Illuminations Ianesques

Hippolyte et Aricie, suite orchestrale de Jean-Philippe Rameau

Cette musique me fait penser à un rinceau végétal qui délicatement s’enroule autour de statues tout de muscles et de drames noués, animant le marbre d’élans et de soupirs. (À un moment, je surprends les personnages hiératiques en pleine bourrée auvergnate ; c’est assez curieux.)

Les Illuminations, pour voix haute et orchestre à cordes, de Benjamin Britten

Anne Deniau a dit de Nicolas Le Riche qu’on ne pouvait pas être fan de lui. C’est la même chose avec <3 Ian Bostridge <3. Je joue à la fan girl parce que c’est drôle, mais en vrai, la courbe d’appréciation du ténor passe toujours par une petite phase de déception. Cela a sûrement à voir avec le fait qu’il se définisse comme chanteur plutôt que ténor : sa voix ne séduit pas d’emblée ; elle n’est pas forte et chaude, ne vous embarque pas avec elle. Mais elle article étrangement, étire, claque et intrigue, et au bout de quelques phrases, on écoute, oui, vraiment. On regarde également : sa voix est une synecdoque de son corps, lui aussi sec et sexy, le charme éminemment british.
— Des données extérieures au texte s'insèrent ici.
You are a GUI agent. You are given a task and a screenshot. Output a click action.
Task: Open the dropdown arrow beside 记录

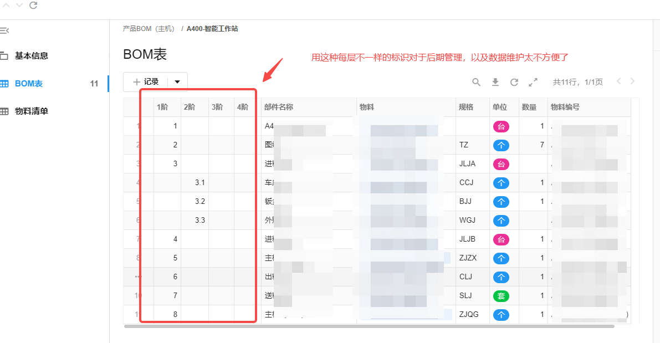[x=177, y=82]
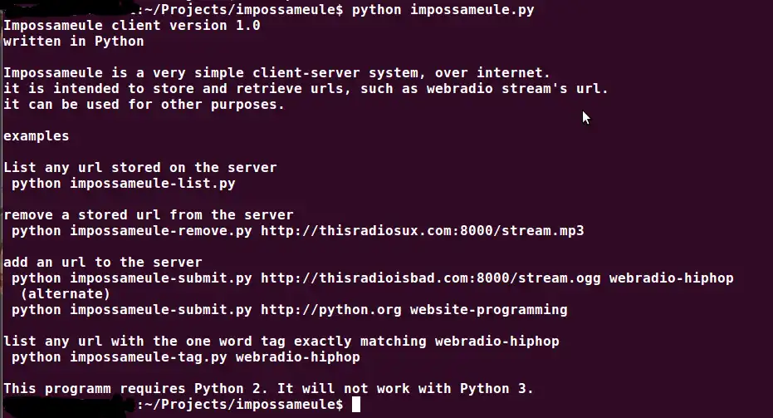Viewport: 773px width, 418px height.
Task: Click the typed "python impossameule.py" command
Action: click(x=443, y=10)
Highlights des illuminations…

Phrase : “J’ai tendu […] des chaînes d’or d’étoile à étoile, et je danse.”
Je retourne les mains vers mon T-shirt, mais seul Palpatine lit l’inscription : Dance with me?

Parade : il titube et éructe comme un érudit sortirait du pub – un bizarre cocktail de flegme et de tension, l’haleine chargée de sarcasme.

Fanfare, Interlude, fin de Parade : trois fois, la phrase “J’ai seul la clef de cette parade sauvage” et trois fois, avant de lâcher l’épithète, il reprend “de cette parade” d’un ton où la menace le dispute au mystère, avec une telle sorcellerie que j’en espère presque qu’il donne cette unique phrase en bis (évidemment non).

Nous finirons sur une image : Ian Bostridge de dos, en première position, le poids du corps légèrement décalé sur la gauche, tête de même, comme si le voyageur Caspar David Friedrich marquait un temps de pause pour se ré-acclimater des sommets perdus à l’entrée d’une ville braillarde.

Symphonie n° 5 en majeur, dite Réformation, de Felix Mendelssohn

Autant le romantisme pictural me botte, autant son pendant musical a tendance à me faire le même effet que les peintures de la Renaissance. Une demie-heure d’ennui luxueux.

(Confirmation pour JoPrincesse : j’avais déjà entendu la symphonie italienne et dispensable du compositeur – je me suis fait sourire moi-même à la relecture.)